Film review: How To Train Your Dragon: The Hidden World

Strap in for family-friendly animated action in the latest instalment of the How To Train Your Dragon series!

Picking up a few years after the events of the second film, our hero Hiccup (Jay Baruchel) has been leading the Vikings of Burk, and with the help of his friendly dragon Toothless, they go out into the world taking on dragon trappers wherever they find them and giving a new home to the dragons they rescue. Their peaceful existence though is threatened as they draw the attention of the legendary dragon hunter Grimmel (F. Murray Abraham) who is determined to kill Toothless; the last of his kind.

How to Train Your Dragon came out of no-where and finally proved that Dreamworks Animation were capable of the same level of artistry as Pixar, and lightning struck twice when they released an arguably superior sequel that cemented the character of Toothless as a family favourite and meant that you could never watch another Jay Baruchel film without thinking of his one-legged Viking character, Hiccup. It’s fair to say then that anticipation the final part of the trilogy ‘The Hidden World’ is high.

There is a creeping sense of over familiarity that does let the film down a little. The villainous Grimmel feels almost like a carbon copy of what has come before and in all honesty feels a little shoehorned into a story that doesn’t require his presence. The story of Toothless growing up and finding love should have proven more than enough and it feels like these elements are all too often side-lined just as they start to get interesting.

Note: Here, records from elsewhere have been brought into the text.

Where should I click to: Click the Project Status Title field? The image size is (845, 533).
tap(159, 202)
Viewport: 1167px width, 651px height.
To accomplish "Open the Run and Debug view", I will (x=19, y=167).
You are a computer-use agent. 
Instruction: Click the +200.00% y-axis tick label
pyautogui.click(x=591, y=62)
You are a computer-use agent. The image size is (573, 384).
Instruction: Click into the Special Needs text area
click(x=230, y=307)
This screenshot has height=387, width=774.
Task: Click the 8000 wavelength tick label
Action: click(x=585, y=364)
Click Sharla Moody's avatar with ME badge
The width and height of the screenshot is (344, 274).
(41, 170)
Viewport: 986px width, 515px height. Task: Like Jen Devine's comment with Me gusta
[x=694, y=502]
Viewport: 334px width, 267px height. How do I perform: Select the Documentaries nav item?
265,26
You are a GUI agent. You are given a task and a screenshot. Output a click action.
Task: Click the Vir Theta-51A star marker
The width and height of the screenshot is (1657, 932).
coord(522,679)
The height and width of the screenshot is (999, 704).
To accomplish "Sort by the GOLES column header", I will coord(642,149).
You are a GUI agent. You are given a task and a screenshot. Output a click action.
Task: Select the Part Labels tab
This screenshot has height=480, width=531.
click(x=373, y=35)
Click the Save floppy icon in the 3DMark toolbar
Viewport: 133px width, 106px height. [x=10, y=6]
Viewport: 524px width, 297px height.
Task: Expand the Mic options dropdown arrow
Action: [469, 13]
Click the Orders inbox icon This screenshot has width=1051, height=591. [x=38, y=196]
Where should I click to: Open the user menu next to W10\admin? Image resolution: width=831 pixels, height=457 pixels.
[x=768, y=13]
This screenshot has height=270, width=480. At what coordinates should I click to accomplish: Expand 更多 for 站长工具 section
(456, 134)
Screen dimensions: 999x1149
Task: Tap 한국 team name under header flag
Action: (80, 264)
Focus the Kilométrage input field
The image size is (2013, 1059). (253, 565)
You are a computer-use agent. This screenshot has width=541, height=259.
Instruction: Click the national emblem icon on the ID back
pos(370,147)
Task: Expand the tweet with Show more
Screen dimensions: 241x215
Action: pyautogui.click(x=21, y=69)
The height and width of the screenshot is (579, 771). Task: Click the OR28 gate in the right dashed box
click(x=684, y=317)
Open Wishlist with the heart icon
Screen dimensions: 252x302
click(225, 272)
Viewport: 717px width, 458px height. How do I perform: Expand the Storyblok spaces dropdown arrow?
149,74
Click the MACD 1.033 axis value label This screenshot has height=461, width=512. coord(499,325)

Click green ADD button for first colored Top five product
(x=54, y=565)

When it does fly though, it soars and proves that the magic that made the first two films so good is still here. Toothless is an incredible creation and will still melt your heart when he is on screen, couple him with a female dragon (the cleverly named Light Fury) and you get some of the film’s stand out moments.

The film looks great as well although some of the epic sense of scale (handled so well in the earlier films) has been lost here. You never get anything to rival the masterful flying scenes of the first two films, it may be an attempt not to re-tread old ground but it can’t be argued that the lack of breath-taking moments in the closing chapter isn’t a little bit of a disappointment.

As a standalone animated adventure this probably would have scored higher but based on the pedigree of the series it’s just not quite as good. That being said it lands a heartfelt ending and there is good closure for the characters it just never hits the heights of its predecessors.